Actually, I wasn’t influenced by western culture; their comedy is quite different. I was particularly influenced by Basketmouth. I won’t lie. (laughter), ‘Klint da drunk’ also influenced me. They were the two I watched the most. I am very, very grateful for all the encounters which have helped me develop my skills as a comedian.
Is there any particular theme you like to treat with your comedy?
I really do enjoy talking about myself and where I am from, because it is the best way I can sell my country. Like when I go to South Africa and I say I am a Ugandan, the initial reaction is a sigh with a shocking kind of expression on their faces followed by ‘you have AIDs.’ Yes that’s what I get.It’s like when a Nigerian comes; they say ‘be careful, those Nigerians are thieves.’  Sadly, most times, we only know about other countries through bad things. So, with my comedy I try to bring out those other things which people do not know about my country.
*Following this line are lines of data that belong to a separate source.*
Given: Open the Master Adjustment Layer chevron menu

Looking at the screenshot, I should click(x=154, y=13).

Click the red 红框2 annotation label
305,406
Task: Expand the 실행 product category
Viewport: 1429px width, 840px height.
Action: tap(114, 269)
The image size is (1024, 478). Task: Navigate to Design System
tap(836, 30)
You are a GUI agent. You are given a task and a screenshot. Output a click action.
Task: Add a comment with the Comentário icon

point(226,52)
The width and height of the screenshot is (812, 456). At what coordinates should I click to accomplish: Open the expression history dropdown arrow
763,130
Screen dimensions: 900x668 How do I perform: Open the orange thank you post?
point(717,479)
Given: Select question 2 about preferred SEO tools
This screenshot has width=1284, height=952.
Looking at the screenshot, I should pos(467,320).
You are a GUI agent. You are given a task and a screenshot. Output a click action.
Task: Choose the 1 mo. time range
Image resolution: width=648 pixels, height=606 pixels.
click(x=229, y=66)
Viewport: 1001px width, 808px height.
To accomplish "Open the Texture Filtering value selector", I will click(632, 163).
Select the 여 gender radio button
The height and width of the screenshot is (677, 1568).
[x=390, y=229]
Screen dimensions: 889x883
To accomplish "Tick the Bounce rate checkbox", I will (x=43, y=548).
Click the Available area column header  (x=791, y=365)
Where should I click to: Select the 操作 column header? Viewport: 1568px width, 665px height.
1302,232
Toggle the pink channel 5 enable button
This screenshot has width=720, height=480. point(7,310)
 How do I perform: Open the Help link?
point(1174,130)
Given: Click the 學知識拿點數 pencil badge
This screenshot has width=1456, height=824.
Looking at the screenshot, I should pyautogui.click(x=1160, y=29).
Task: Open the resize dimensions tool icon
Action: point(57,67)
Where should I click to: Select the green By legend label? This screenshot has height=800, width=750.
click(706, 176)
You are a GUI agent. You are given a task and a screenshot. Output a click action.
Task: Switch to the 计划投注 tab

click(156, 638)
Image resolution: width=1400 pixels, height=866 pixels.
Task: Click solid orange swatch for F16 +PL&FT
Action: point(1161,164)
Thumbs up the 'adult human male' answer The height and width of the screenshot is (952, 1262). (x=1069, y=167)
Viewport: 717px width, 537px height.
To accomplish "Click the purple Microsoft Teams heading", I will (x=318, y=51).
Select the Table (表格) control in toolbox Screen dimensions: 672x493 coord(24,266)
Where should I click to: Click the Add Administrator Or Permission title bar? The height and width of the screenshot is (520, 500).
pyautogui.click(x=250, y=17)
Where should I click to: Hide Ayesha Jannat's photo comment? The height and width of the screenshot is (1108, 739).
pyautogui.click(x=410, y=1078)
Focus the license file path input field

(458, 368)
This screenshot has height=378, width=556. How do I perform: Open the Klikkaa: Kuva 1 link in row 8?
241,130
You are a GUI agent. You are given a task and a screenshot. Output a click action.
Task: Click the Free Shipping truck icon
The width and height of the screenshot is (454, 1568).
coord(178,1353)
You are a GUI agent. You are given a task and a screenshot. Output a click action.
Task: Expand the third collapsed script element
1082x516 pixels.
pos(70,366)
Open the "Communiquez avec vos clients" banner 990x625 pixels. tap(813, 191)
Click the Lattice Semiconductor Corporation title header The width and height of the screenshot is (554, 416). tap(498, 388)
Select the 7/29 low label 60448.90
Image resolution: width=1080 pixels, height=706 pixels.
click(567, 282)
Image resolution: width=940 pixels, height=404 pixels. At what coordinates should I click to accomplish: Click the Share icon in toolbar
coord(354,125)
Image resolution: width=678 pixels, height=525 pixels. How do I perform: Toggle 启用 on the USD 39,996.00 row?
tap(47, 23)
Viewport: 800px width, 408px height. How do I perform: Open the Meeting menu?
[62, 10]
Every time I walk pass, someone says, ‘hey that is ‘Salvado.’ He is a Ugandan. He is very funny. He comes from a village called Mbokolo. They do this, that, and the next thing.’ So they forget the negatives of my origin.Gradually, they will get rid of the stereotypes that they have AIDs and all such things.
How well have you been able to bring about change in the manner in which people think in Uganda?
In Uganda it is growing. Every night, we have a comedy night. It could be stage acting. It could be stand-up. It is now a growing trend which means it is the latest thing taking over.
As a result of this, I have been able to move and we are taking over music, because those days you would go to a wedding and you find five musicians. Nowadays it is a comedian you’ll find entertaining guests.This is how it has transcended to become big.
The same way comedians are anchor persons for programmes here is the same way they anchor programmes in Uganda. When Basketmouth performed in Uganda, I was the anchor person for the event. I was the anchorman when P-Square came. Also, when Flavour came. They are now using comedians, because it is the new way of communicating with people.
Have you had any embarrassing moments on stage?
Fortunately, not yet, (laughter). I have been very lucky so far and hope I don’t have one.
What was your first public performance like?
It was scary. I really was scared. Even now, the first five seconds before I settle in are scary. The last five seconds before my name is called are the worst times in my life. That’s when I get scared the most, but when they call my name, I’m like ‘there’s no way I can avoid this.’ So, I just loosen up and I go on stage.